TLM : Quels sont les effets d’une supplémentation en vitamine D ?

Pr Bernard Cortet : De nombreuses études d’intervention ont été menées, avec des résultats variables. Elles confirment toutefois l’utilité d’une supplémentation en vitamine D dans certaines populations. Le principal effet thérapeutique de la vitamine D est sa capacité à prévenir les fractures de hanche et les fractures non vertébrales ; cette efficacité antifracturaire est toutefois modérée (15 %), et concerne surtout les personnes âgées qui ont un taux très bas de vitamine D (notamment celles vivant en institution). Les données extra-osseuses montrent, par ailleurs, un effet significatif en prévention des chutes, là aussi principalement chez les individus de plus de 70 ans dont le taux initial en vitamine D est très bas. Dans les deux cas, l’apport en vitamine D doit être d’au moins 20 μg (800 UI) par jour, et la concentration en 25-hydroxyvitamine D (25OHD) doit être supérieure à 30 ng/ml. De plus, un statut optimal en vitamine D permet de prévenir les formes graves d’infection pulmonaire, en particulier celles liées au SARS-CoV-2.Enfin l’obtention d’un statut vitaminique D optimal est un pré-requis nécessaire à la mise en œuvre d’un traitement anti-ostéoporotique.

 

TLM : Quels sont les individus le plus à risque de carence ou de déficit ?

Pr Bernard Cortet : Les personnes âgées de 65 ans et plus et, chez les plus jeunes, celles atteintes de maladies chroniques, qui souffrent d’obésité, les individus qui ne sortent pas de chez eux, qui ne s’exposent pas à la lumière du jour ou qui protègent trop leur peau des rayons du soleil. D’ailleurs, la prévalence de l’insuffisance en vitamine D pourrait paradoxalement être plus élevée dans les pays où l’ensoleillement est important du fait d’un excès de protection.

 

TLM : Quelles sont les modalités d’une supplémentation en vitamine D ?

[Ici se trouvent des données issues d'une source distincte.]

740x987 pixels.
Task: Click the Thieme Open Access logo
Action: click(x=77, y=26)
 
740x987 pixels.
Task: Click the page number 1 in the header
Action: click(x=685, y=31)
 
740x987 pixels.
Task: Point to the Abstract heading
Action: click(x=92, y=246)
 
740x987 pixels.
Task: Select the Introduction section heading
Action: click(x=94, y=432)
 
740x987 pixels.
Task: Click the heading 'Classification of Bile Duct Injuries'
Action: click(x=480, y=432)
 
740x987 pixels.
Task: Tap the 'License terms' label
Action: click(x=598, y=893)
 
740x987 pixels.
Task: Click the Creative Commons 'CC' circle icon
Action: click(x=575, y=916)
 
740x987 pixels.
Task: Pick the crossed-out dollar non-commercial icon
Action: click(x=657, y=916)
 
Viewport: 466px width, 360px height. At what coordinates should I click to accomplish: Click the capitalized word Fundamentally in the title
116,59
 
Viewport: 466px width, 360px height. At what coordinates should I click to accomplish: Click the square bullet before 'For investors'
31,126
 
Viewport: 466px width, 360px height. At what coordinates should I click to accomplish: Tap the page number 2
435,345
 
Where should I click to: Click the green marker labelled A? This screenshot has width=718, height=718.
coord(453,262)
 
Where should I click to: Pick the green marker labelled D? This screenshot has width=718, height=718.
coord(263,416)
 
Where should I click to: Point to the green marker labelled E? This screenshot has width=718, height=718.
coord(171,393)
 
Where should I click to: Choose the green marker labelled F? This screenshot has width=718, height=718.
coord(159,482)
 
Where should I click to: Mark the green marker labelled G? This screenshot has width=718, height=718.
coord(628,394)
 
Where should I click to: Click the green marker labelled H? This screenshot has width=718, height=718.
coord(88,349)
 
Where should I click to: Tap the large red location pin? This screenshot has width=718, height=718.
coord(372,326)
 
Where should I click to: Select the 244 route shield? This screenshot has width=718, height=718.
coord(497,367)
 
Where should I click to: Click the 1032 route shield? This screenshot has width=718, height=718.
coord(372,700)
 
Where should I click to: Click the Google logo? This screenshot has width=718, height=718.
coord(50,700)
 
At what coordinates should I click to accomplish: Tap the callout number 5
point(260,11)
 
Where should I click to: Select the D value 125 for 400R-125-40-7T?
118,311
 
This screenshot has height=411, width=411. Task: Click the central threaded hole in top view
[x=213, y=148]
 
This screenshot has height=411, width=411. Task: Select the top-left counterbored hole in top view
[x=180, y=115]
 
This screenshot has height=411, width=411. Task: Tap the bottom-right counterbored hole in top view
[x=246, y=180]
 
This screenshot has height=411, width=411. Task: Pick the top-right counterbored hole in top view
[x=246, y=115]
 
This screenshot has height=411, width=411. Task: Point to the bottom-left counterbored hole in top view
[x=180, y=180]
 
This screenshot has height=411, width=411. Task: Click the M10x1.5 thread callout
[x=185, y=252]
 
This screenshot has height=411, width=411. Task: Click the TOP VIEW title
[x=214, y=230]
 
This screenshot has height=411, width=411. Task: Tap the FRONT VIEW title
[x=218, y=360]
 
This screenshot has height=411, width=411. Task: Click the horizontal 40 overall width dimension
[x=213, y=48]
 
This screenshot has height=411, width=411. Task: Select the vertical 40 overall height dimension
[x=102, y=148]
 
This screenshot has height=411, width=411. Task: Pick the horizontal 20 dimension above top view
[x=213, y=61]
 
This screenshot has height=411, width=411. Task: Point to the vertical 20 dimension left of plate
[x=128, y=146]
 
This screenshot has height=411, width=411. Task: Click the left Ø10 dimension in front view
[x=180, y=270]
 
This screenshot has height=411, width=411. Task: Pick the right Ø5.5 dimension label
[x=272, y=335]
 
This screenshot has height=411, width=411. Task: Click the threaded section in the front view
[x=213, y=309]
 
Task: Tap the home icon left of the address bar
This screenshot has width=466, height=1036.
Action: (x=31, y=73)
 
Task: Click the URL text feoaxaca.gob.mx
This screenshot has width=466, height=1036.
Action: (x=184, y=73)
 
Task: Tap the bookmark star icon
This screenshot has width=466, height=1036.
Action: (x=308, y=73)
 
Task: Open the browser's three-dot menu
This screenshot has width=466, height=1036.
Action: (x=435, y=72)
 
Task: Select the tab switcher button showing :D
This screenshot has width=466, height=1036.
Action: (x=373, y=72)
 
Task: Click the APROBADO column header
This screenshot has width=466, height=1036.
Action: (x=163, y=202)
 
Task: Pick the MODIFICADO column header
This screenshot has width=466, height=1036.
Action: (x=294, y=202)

Pr Bernard Cortet : La supplémentation doit permettre d’atteindre une concentration sérique de 25 OHD comprise entre 20 et 60 ng/ml dans la population générale, et entre 30 et 60 ng/ml chez les patients ostéoporotiques et chez ceux à risque d’insuffisance ou de carence en vitamine D. En France, des doses de 50 000, 80 000, 100 000 et 200 000 UI de vitamine D3 et 600 000 UI de vitamine D2 sont disponibles. La faible adhésion à la prise journalière de vitamine D sous forme de gouttes, notamment chez les personnes âgées, et les risques de mésusage conduisent à privilégier la prescription de doses administrées de manière intermittente en utilisant les conditionnements les moins dosés en vitamine D. En effet, plusieurs études suggèrent que la prescription de fortes doses très espacées serait non seulement inefficace mais contre-productive.